• **WHAT TO WORK ON**:
Search the records for the word "Identify" and pick out every line that has it.

• **SUPPLIED MATERIAL**:
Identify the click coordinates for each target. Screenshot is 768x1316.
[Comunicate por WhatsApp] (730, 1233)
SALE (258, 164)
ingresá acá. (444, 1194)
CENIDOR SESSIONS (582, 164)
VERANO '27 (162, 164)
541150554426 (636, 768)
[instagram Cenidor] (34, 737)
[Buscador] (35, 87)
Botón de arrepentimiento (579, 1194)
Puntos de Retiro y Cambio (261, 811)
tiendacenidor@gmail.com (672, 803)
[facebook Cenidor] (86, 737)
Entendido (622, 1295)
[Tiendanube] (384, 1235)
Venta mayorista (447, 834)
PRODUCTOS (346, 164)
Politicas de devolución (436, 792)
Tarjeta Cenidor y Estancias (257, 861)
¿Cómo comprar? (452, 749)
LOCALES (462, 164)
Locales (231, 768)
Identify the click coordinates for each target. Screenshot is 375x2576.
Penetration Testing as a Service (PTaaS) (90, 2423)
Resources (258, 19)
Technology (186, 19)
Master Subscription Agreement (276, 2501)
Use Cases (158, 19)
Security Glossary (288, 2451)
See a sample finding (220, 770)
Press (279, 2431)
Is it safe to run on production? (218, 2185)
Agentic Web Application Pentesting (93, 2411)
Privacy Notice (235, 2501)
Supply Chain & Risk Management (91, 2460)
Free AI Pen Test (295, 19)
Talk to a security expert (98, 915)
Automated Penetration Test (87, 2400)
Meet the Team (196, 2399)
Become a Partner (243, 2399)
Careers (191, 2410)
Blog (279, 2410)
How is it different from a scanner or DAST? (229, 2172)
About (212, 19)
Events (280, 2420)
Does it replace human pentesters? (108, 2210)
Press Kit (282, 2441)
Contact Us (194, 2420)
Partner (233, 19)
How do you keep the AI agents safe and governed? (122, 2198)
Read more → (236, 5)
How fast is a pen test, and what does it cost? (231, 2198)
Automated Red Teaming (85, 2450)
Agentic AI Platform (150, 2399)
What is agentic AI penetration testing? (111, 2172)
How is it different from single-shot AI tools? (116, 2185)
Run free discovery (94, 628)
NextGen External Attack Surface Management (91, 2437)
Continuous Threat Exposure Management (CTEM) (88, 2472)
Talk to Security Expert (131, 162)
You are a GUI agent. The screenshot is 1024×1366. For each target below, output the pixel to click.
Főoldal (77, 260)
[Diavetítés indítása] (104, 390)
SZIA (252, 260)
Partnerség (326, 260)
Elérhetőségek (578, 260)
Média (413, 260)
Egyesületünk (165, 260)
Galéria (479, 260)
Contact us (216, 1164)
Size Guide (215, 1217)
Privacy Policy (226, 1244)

• **SOLUTION TO THIS EXERCISE**:
Identify the click coordinates for each target. Screenshot is 768x1316.
Identify the click coordinates for each target. Screenshot is 375x2576.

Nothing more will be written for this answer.